Japón es un país con muchos edificios altos, autobuses y trenes, pero lo que más me sorprendió fue la "libertad" que tiene la gente: poder levantarse por la mañana, ir a trabajar y vivir una vida normal. Creo que Japón es un país muy libre, cómodo y maravilloso.
En comparación con el próspero Japón y las dificultades de mi país natal, la situación en Myanmar era tan difícil que mi familia hizo algo indebido: quedarse sin permiso. Durante 15 años, mi familia de tres personas vivió como inmigrantes sin permiso, y aunque estábamos ansiosos, nos esforzamos al máximo por vivir honestamente, sin robar, sin matar a nadie y sin hacer nada malo. Sin embargo, en febrero de 2006, la Oficina de Inmigración nos detuvo como inmigrantes sin permiso. Nos pusieron en la Oficina de Inmigración de Shinagawa y vivimos una rutina diaria. Fue muy difícil.
Desde que llegué a Japón, he conocido a mucha gente y he recibido apoyo y ánimo de mucha gente.

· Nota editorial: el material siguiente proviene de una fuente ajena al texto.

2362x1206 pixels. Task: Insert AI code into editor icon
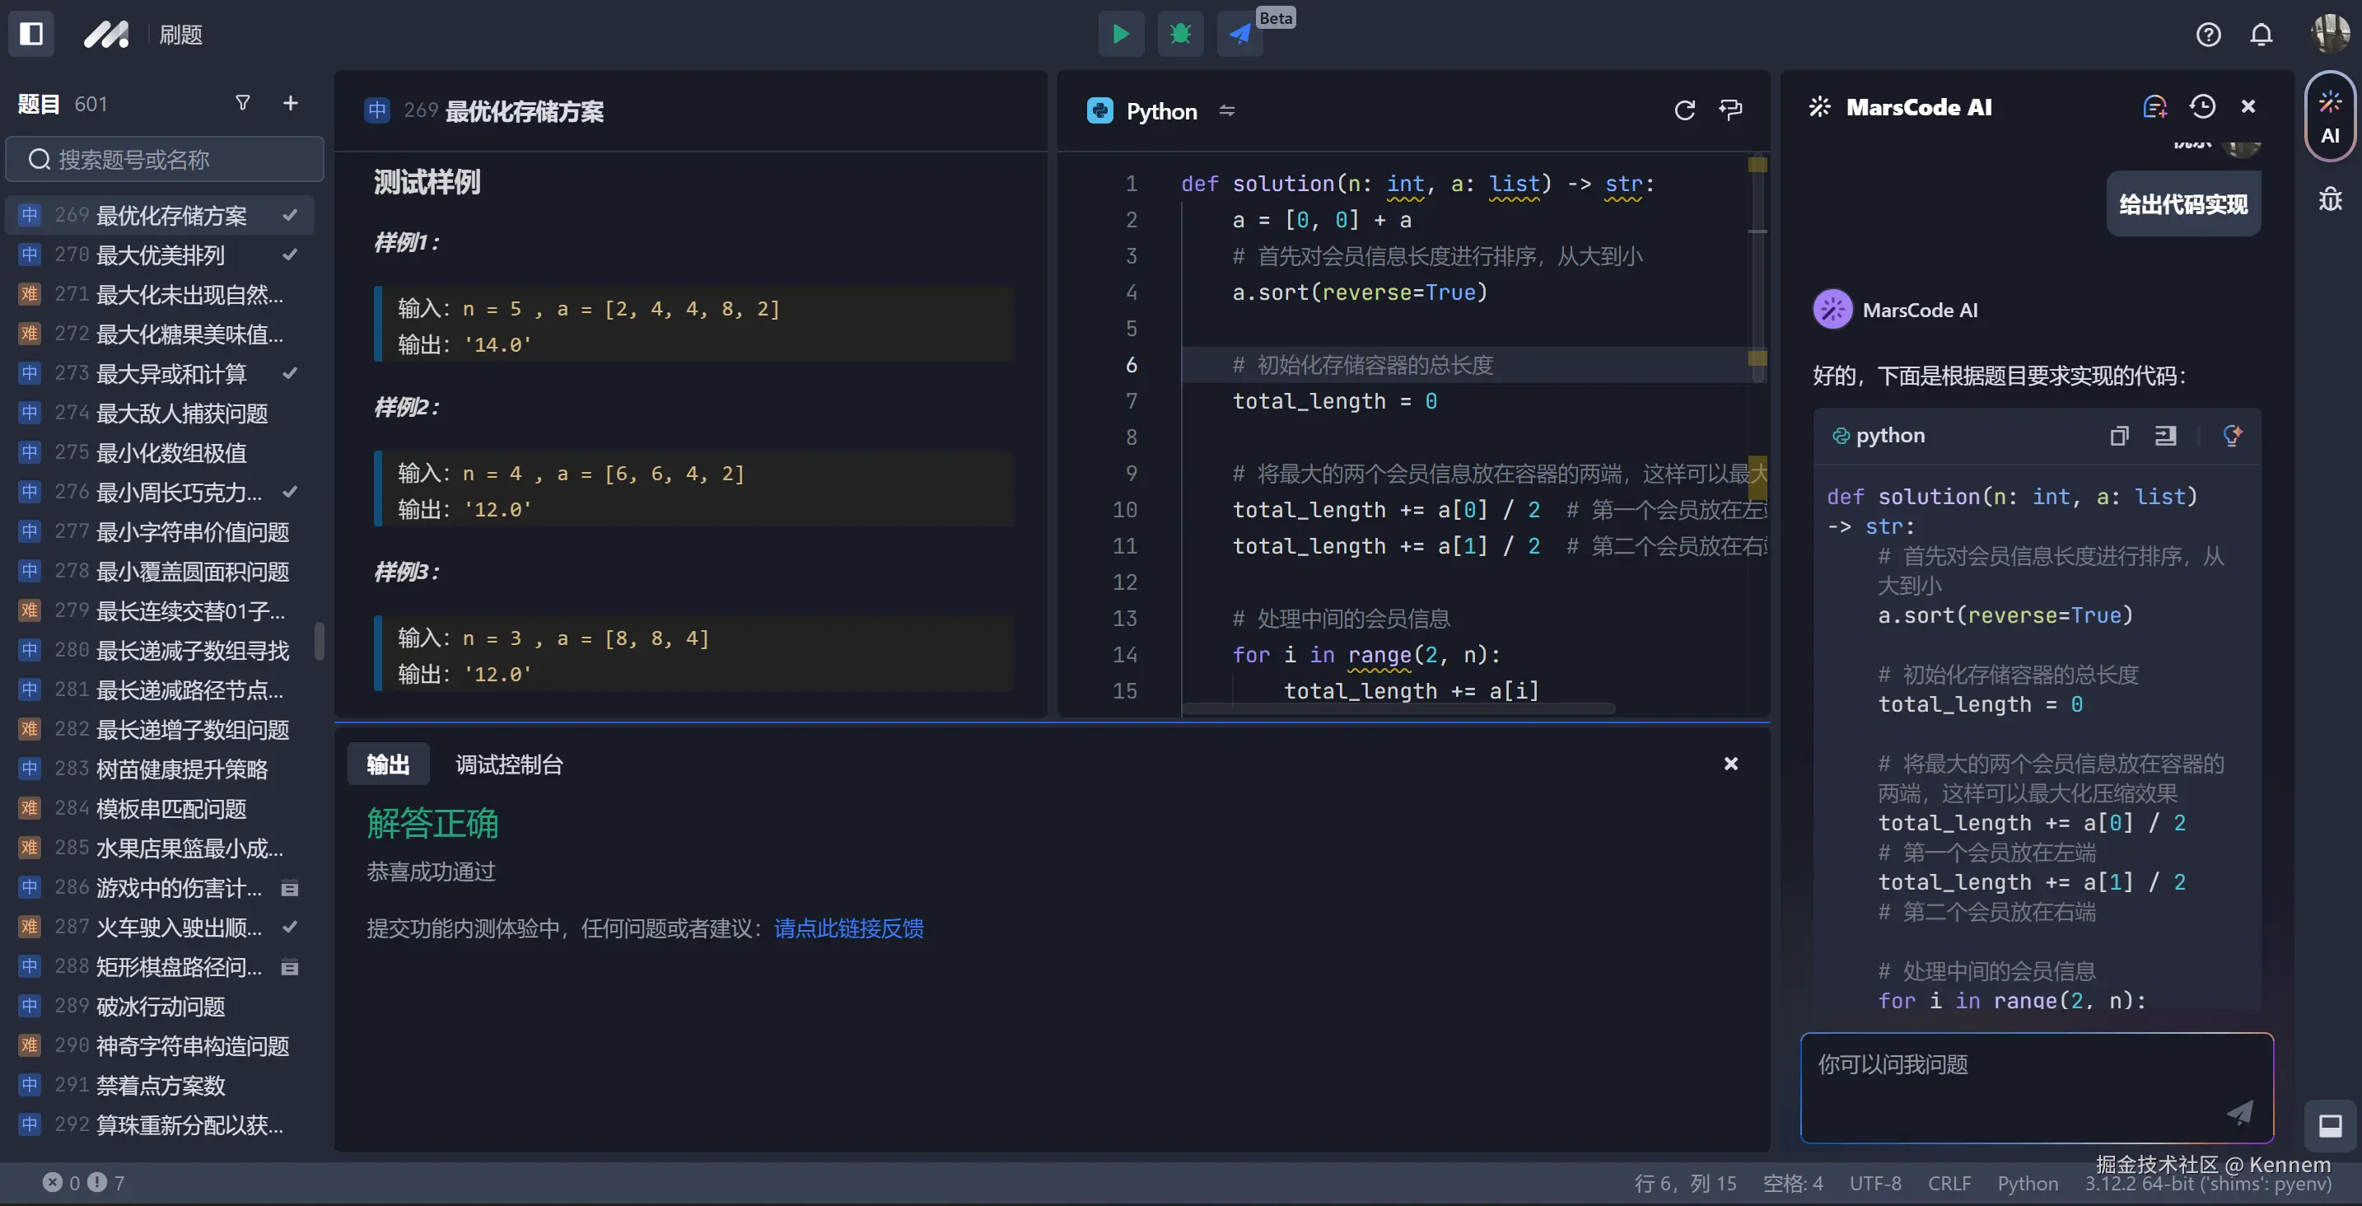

En 2007, recibí una visa de residente de larga duración del Ministro de Justicia, y los tres finalmente hemos podido vivir en Japón con tranquilidad. Estoy profundamente agradecido a Japón y a las personas que me han ayudado en este camino.
Aprendí cosas en Japón que no habría aprendido si me hubiera quedado en Myanmar, y siento que mi mundo se ha expandido desde que llegué a Japón, y mi forma de pensar ha cambiado. Como planeo vivir en Japón de ahora en adelante, quería aprender más sobre la historia y la cultura japonesas, conocer a mucha gente diferente y ampliar mis horizontes, así que en abril de 2008 me matriculé en el curso a tiempo parcial en la escuela secundaria A. Comencé segundo año en mayo de 2009 y actualmente estoy trabajando duro.
Creo que hay muchos extranjeros en Japón que sienten la misma ansiedad que yo.
Si no te rindes y trabajas duro hasta el final, creo que tus sueños se harán realidad algún día. En general, los inmigrantes ilegales no son bien vistos en Japón. Sin embargo, hay muchos inmigrantes ilegales que trabajan duro y tienen hijos que asisten a la escuela regularmente. Espero que todos en Japón sean más comprensivos con los extranjeros. Muchas gracias.